1. « Étude de l’impact des soins infirmiers sur le confort, la sécurité et le devenir des patients de réanimation », soutenue le 18 décembre 2019. Disponible en ligne sur : bit.ly/31qUMmX
Les artisans de l’universitarisation des sciences infirmières ont conçu les postes d’enseignants pour être dans un premier temps mono-appartenant, avec la possibilité d’évoluer vers une bi-appartenance université-établissement de santé. Une question qui reste ouverte.

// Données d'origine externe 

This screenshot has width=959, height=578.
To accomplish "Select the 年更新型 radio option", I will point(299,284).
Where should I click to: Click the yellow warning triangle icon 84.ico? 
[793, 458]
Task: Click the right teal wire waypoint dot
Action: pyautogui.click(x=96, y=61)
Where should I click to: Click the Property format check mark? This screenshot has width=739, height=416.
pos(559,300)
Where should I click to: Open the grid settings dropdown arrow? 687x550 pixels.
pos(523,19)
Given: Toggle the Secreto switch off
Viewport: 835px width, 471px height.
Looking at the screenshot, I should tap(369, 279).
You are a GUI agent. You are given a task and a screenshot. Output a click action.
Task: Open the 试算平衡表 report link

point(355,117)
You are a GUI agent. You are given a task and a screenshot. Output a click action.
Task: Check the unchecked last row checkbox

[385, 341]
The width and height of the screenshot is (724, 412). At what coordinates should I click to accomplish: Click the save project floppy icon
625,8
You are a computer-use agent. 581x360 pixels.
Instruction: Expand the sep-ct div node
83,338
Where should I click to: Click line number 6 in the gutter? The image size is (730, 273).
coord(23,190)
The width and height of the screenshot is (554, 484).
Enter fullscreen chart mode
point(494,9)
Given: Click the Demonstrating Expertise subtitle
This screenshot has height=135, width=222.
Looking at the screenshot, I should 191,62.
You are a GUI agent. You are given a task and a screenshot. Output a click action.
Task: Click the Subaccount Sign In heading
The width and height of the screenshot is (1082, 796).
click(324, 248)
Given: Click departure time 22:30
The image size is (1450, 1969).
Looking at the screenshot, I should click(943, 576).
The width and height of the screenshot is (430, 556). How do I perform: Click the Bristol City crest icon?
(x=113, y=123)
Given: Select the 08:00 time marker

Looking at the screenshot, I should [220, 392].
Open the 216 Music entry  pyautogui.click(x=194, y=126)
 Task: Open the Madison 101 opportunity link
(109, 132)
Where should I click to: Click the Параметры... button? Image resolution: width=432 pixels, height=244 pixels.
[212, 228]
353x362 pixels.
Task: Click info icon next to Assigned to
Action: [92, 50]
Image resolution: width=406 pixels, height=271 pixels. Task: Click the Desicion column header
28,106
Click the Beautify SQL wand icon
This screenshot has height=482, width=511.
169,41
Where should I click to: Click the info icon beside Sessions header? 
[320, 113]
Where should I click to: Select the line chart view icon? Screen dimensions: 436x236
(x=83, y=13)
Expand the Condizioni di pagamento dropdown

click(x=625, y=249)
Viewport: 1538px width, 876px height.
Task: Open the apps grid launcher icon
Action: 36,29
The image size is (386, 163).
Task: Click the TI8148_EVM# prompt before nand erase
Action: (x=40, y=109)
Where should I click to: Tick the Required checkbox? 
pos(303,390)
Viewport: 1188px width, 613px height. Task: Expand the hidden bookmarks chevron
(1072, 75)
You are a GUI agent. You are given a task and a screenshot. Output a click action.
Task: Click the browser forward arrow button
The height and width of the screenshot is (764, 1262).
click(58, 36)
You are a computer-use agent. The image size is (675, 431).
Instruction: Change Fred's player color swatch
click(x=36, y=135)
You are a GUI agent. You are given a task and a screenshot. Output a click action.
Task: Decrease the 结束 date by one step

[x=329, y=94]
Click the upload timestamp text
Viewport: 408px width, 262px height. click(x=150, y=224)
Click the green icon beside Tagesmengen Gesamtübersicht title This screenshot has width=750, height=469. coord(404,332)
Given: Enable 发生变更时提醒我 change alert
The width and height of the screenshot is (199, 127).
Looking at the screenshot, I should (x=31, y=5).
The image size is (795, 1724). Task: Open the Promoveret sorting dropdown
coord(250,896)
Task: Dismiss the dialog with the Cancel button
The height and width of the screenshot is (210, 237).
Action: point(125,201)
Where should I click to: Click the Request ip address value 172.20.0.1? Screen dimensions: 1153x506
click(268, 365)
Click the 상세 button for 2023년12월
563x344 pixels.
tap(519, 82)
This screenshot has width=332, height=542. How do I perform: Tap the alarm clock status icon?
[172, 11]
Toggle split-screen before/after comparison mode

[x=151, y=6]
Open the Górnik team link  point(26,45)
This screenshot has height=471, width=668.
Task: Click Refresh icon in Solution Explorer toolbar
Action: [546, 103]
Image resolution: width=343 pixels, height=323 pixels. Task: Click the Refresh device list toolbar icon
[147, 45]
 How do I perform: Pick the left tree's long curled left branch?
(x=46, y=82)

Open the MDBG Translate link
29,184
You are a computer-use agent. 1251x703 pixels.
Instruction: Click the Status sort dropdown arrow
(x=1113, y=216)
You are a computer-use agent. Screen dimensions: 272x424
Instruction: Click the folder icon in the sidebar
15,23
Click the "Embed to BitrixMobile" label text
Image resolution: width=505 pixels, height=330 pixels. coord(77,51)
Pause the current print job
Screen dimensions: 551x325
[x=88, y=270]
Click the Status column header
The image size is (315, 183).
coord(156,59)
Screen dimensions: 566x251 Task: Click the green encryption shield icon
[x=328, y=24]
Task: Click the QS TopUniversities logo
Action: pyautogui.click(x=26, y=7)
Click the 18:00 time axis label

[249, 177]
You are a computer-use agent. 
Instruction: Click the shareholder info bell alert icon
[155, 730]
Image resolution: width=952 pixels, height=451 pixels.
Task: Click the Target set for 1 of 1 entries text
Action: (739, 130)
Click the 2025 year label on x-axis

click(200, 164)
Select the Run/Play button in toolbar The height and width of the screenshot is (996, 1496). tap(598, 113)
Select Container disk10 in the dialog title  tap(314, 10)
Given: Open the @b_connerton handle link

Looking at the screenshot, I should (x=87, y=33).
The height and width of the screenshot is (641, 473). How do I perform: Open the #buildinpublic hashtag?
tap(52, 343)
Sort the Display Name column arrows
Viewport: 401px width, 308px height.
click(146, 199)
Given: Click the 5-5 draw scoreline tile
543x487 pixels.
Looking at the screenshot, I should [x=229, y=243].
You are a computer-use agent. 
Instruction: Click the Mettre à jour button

La 92e section du CNU a été sollicitée sur cette question par le ministère en charge de l’Enseignement supérieur. Selon son président, Rémi Gagnayre, « les deux formes nous paraissent opportunes. Pour les postes bi-appartenants à venir, il devrait être envisagé d’élargir le périmètre de l’hôpital à des lieux professionnels où l’innovation, la nouvelle expertise en soins sont pertinentes, comme dans une communauté professionnelle de territoire de santé. Pour les postes plus “fléchés” hôpital, il faut veiller au rapport hiérarchique, afin qu’il n’y ait pas de dépendance entre le maître de conférences bi-appartenant et la direction des soins. Enfin, il nous paraît important de veiller à l’équité du traitement financier entre les mono et les bi-appartenants. Il a été suggéré qu’un enseignant-chercheur mono-appartenant puisse avoir la possibilité de remplir des missions d’expertise, de manière à équilibrer les revenus entre les deux statuts ». Dans les faits, deux des trois actuels maîtres de conférences ont gardé des liens avec l’hôpital dans leur fonction de coordonnateur de la recherche paramédicale. Selon Laurent Poiroux, en poste à Angers : « Nous avons besoin d’enseignants-chercheurs qui soient rattachés à un service clinique, qui soient en lien avec la pratique, les patients. À un moment, il faudra sûrement en venir à créer un statut de praticien infirmier-professeur des universités. » Du côté des sciences de la rééducation et de la réadaptation, un collectif a déposé une pétition auprès de l’Assemblée nationale en demandant un statut hospitalo-universitaire pour les chercheurs de cette discipline.